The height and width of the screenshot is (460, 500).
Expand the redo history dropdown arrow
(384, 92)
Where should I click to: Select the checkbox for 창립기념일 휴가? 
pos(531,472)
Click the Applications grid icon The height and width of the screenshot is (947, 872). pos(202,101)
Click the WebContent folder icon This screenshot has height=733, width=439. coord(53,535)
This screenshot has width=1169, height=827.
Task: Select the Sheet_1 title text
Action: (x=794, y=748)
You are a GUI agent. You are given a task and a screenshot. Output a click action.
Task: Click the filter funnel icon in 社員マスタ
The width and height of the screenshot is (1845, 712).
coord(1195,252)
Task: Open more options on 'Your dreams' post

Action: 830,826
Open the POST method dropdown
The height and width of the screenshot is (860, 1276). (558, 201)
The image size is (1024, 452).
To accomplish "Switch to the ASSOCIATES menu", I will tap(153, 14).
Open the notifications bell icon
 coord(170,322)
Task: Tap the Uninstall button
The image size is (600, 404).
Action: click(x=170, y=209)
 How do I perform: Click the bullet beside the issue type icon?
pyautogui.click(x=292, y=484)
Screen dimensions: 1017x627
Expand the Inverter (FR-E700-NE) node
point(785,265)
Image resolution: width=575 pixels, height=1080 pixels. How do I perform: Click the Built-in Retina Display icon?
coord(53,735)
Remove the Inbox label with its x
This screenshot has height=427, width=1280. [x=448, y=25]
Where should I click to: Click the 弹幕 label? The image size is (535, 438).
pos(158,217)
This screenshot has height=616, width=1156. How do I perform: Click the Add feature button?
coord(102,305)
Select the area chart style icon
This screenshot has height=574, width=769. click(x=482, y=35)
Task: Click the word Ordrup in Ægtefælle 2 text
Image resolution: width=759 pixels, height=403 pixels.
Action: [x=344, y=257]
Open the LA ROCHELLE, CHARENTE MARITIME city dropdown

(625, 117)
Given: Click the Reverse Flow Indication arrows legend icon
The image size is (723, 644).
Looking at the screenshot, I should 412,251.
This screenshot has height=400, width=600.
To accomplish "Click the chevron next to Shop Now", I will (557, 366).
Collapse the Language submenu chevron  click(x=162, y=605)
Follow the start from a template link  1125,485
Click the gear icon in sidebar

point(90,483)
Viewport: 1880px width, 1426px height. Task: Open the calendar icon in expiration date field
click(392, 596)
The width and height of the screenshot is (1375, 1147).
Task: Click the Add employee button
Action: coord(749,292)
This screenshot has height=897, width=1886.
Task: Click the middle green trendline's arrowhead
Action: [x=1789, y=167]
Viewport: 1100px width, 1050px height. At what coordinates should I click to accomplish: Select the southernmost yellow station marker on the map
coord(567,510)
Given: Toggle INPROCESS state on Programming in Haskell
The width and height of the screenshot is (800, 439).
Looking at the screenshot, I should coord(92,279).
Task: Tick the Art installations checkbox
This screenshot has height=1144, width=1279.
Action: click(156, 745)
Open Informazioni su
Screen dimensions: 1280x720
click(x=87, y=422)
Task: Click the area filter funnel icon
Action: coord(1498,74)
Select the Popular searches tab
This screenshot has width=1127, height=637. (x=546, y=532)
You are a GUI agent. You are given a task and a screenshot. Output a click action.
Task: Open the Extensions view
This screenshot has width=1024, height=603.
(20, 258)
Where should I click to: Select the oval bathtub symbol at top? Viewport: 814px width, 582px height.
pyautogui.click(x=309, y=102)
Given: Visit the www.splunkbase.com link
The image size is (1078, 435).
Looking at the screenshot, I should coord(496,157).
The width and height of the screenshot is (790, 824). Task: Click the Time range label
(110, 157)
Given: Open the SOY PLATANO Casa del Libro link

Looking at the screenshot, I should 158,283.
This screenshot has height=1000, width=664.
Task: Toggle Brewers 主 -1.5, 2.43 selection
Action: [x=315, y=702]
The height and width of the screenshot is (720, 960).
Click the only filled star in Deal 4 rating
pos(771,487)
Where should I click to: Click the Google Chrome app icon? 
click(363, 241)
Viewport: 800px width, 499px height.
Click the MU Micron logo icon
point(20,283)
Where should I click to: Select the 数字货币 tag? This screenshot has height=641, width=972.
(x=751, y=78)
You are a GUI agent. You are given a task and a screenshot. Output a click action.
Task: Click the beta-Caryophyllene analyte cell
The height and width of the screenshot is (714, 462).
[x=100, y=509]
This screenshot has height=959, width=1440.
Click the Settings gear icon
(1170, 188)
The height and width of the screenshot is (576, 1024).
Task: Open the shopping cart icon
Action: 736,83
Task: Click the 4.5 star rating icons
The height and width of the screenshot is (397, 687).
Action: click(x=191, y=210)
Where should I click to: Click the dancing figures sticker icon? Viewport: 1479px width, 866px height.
• • • • • • •
EXERCISE GOAL
The records are to be retyped exactly. No line may be skipped.

YOUR SOLUTION
The height and width of the screenshot is (460, 500).
Expand the redo history dropdown arrow
(384, 92)
Where should I click to: Select the checkbox for 창립기념일 휴가? 
pos(531,472)
Click the Applications grid icon The height and width of the screenshot is (947, 872). pos(202,101)
Click the WebContent folder icon This screenshot has height=733, width=439. coord(53,535)
This screenshot has width=1169, height=827.
Task: Select the Sheet_1 title text
Action: (x=794, y=748)
You are a GUI agent. You are given a task and a screenshot. Output a click action.
Task: Click the filter funnel icon in 社員マスタ
The width and height of the screenshot is (1845, 712).
coord(1195,252)
Task: Open more options on 'Your dreams' post

Action: 830,826
Open the POST method dropdown
The height and width of the screenshot is (860, 1276). (558, 201)
The image size is (1024, 452).
To accomplish "Switch to the ASSOCIATES menu", I will tap(153, 14).
Open the notifications bell icon
 coord(170,322)
Task: Tap the Uninstall button
The image size is (600, 404).
Action: click(x=170, y=209)
 How do I perform: Click the bullet beside the issue type icon?
pyautogui.click(x=292, y=484)
Screen dimensions: 1017x627
Expand the Inverter (FR-E700-NE) node
point(785,265)
Image resolution: width=575 pixels, height=1080 pixels. How do I perform: Click the Built-in Retina Display icon?
coord(53,735)
Remove the Inbox label with its x
This screenshot has height=427, width=1280. [x=448, y=25]
Where should I click to: Click the 弹幕 label? The image size is (535, 438).
pos(158,217)
This screenshot has height=616, width=1156. How do I perform: Click the Add feature button?
coord(102,305)
Select the area chart style icon
This screenshot has height=574, width=769. click(x=482, y=35)
Task: Click the word Ordrup in Ægtefælle 2 text
Image resolution: width=759 pixels, height=403 pixels.
Action: [x=344, y=257]
Open the LA ROCHELLE, CHARENTE MARITIME city dropdown

(625, 117)
Given: Click the Reverse Flow Indication arrows legend icon
The image size is (723, 644).
Looking at the screenshot, I should 412,251.
This screenshot has height=400, width=600.
To accomplish "Click the chevron next to Shop Now", I will (557, 366).
Collapse the Language submenu chevron  click(x=162, y=605)
Follow the start from a template link  1125,485
Click the gear icon in sidebar

point(90,483)
Viewport: 1880px width, 1426px height. Task: Open the calendar icon in expiration date field
click(392, 596)
The width and height of the screenshot is (1375, 1147).
Task: Click the Add employee button
Action: coord(749,292)
This screenshot has height=897, width=1886.
Task: Click the middle green trendline's arrowhead
Action: [x=1789, y=167]
Viewport: 1100px width, 1050px height. At what coordinates should I click to accomplish: Select the southernmost yellow station marker on the map
coord(567,510)
Given: Toggle INPROCESS state on Programming in Haskell
The width and height of the screenshot is (800, 439).
Looking at the screenshot, I should coord(92,279).
Task: Tick the Art installations checkbox
This screenshot has height=1144, width=1279.
Action: click(156, 745)
Open Informazioni su
Screen dimensions: 1280x720
click(x=87, y=422)
Task: Click the area filter funnel icon
Action: coord(1498,74)
Select the Popular searches tab
This screenshot has width=1127, height=637. (x=546, y=532)
You are a GUI agent. You are given a task and a screenshot. Output a click action.
Task: Open the Extensions view
This screenshot has width=1024, height=603.
(20, 258)
Where should I click to: Select the oval bathtub symbol at top? Viewport: 814px width, 582px height.
pyautogui.click(x=309, y=102)
Given: Visit the www.splunkbase.com link
The image size is (1078, 435).
Looking at the screenshot, I should coord(496,157).
The width and height of the screenshot is (790, 824). Task: Click the Time range label
(110, 157)
Given: Open the SOY PLATANO Casa del Libro link

Looking at the screenshot, I should 158,283.
This screenshot has height=1000, width=664.
Task: Toggle Brewers 主 -1.5, 2.43 selection
Action: [x=315, y=702]
The height and width of the screenshot is (720, 960).
Click the only filled star in Deal 4 rating
pos(771,487)
Where should I click to: Click the Google Chrome app icon? 
click(363, 241)
Viewport: 800px width, 499px height.
Click the MU Micron logo icon
point(20,283)
Where should I click to: Select the 数字货币 tag? This screenshot has height=641, width=972.
(x=751, y=78)
You are a GUI agent. You are given a task and a screenshot. Output a click action.
Task: Click the beta-Caryophyllene analyte cell
The height and width of the screenshot is (714, 462).
[x=100, y=509]
This screenshot has height=959, width=1440.
Click the Settings gear icon
(1170, 188)
The height and width of the screenshot is (576, 1024).
Task: Open the shopping cart icon
Action: 736,83
Task: Click the 4.5 star rating icons
The height and width of the screenshot is (397, 687).
Action: click(x=191, y=210)
Where should I click to: Click the dancing figures sticker icon? Viewport: 1479px width, 866px height.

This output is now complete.